Effect of Sr doping on the magnetic exchange interactions in manganites

Strontium doping transforms manganites of type La(1-x)Sr(x)MnO(3) from an insulating antiferromagnet (x=0) to a metallic ferromagnet (x>0.16) due to the induced charge carriers (holes). Neutron scattering experiments were employed to investigate the effect of Sr doping on a tailor-made compound of composition La(0.7)Sr(0.3)Mn(0.1)Ti(0.3)Ga(0.6)O(3). By the simultaneous doping with Sr2+ and Ti4+ ions the compound remains in the insulating state, so that the magnetic interactions for large Sr doping can be studied in the absence of charge carriers. At TC=215 K there is a first-order reconstructive phase transition from the trigonal R-3c structure to the orthorhombic Pnma structure via an intermediate virtual configuration described by the common monoclinic subgroup P21/c. The magnetic excitations associated with Mn3+ dimers give evidence for two different nearest-neighbor ferromagnetic exchange interactions, in contrast to the undoped compound LaMnyA(1-y)O(3) where both ferromagnetic and antiferromagnetic interactions are present.
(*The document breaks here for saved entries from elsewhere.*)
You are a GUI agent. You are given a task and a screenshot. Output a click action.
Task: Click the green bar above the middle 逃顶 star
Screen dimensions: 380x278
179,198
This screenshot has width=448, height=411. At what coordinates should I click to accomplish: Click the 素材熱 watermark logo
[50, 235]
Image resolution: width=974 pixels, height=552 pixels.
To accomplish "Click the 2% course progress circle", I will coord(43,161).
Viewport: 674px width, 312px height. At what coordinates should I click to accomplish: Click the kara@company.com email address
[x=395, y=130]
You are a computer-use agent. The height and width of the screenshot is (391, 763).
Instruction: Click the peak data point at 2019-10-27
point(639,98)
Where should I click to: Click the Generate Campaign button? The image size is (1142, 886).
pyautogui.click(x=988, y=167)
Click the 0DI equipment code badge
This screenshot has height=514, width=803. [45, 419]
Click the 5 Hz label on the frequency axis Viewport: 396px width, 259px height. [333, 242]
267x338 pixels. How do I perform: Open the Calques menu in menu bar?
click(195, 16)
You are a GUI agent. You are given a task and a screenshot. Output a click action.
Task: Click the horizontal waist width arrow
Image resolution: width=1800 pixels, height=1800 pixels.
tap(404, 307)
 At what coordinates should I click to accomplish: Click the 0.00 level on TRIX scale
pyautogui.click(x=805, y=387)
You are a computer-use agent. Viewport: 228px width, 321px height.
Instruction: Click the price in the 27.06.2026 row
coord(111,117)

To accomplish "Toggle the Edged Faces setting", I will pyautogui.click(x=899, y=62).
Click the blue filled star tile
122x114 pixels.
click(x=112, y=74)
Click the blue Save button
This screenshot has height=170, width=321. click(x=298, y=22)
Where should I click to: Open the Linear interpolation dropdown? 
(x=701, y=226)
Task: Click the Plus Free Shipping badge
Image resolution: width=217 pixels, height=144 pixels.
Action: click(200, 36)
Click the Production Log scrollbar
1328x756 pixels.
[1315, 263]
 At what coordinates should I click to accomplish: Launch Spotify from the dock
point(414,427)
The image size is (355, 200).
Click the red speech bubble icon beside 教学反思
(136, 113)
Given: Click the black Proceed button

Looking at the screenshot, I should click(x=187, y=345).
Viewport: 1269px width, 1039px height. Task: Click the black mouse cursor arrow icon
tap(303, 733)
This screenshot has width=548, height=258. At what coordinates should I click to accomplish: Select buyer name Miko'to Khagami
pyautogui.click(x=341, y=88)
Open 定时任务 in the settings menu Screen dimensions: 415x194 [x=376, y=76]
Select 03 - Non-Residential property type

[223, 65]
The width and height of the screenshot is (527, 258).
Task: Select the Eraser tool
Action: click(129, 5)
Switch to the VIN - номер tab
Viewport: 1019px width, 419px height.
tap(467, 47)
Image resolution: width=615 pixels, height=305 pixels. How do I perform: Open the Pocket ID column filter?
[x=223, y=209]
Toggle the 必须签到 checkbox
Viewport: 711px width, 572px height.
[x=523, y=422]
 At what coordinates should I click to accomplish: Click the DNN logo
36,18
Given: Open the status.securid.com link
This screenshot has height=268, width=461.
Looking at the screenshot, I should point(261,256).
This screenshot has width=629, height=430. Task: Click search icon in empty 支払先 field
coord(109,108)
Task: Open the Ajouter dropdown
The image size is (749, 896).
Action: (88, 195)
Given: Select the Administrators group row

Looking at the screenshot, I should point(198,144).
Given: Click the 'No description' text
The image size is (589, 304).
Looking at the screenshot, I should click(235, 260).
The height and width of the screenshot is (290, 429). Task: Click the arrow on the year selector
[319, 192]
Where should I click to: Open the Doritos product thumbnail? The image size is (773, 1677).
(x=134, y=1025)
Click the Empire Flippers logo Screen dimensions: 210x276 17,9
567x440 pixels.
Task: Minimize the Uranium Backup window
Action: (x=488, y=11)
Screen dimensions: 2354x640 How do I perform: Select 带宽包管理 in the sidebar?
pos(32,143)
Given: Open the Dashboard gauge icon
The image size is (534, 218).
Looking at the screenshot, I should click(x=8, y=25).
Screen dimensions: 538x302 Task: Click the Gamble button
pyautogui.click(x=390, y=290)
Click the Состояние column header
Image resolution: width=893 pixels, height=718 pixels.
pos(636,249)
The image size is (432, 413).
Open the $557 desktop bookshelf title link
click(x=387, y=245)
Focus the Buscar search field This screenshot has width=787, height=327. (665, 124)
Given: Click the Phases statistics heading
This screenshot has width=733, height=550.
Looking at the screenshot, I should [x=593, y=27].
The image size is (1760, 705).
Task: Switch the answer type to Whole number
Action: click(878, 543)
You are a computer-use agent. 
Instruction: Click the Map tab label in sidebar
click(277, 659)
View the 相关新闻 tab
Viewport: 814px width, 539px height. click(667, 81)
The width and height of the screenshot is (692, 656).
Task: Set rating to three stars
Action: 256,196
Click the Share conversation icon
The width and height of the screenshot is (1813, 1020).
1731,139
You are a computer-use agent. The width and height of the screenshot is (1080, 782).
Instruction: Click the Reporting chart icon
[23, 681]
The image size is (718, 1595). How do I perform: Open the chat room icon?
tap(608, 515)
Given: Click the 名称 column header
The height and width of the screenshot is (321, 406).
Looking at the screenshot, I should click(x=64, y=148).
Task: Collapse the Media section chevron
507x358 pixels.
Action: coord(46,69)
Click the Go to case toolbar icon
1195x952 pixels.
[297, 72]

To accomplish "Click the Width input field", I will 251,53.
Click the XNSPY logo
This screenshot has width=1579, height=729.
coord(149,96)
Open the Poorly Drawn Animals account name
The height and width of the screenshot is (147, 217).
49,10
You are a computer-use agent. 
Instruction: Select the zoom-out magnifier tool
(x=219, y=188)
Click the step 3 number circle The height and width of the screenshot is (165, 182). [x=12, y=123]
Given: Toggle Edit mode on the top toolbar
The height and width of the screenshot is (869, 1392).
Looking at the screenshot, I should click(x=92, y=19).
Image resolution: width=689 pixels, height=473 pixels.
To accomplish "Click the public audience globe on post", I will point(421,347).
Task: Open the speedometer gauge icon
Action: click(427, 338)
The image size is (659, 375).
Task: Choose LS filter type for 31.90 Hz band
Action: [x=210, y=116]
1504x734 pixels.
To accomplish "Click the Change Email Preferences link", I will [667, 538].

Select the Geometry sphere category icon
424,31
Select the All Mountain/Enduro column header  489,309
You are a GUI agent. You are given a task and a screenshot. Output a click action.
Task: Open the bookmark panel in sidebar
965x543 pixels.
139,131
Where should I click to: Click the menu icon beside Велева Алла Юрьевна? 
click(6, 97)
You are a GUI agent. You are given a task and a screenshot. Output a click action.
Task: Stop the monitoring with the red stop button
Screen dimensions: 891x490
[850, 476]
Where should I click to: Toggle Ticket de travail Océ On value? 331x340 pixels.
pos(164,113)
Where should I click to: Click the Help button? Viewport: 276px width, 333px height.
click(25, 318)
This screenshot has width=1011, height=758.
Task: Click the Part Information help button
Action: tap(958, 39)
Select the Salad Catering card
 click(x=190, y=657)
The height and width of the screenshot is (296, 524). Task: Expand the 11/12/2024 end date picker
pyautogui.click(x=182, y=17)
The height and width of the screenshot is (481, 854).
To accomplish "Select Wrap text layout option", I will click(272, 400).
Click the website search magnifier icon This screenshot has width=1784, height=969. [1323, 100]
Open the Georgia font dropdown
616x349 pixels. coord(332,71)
The doping induced changes of the exchange coupling originates from different Mn-O-Mn bond angles determined by neutron diffraction. The large fourth-nearest-neighbor interaction found for metallic manganites is absent in the insulating state. We argue that the Ruderman-Kittel-Kasuya-Yosida interaction reasonably accounts for all the exchange couplings derived from the spin-wave dispersion in metallic manganites.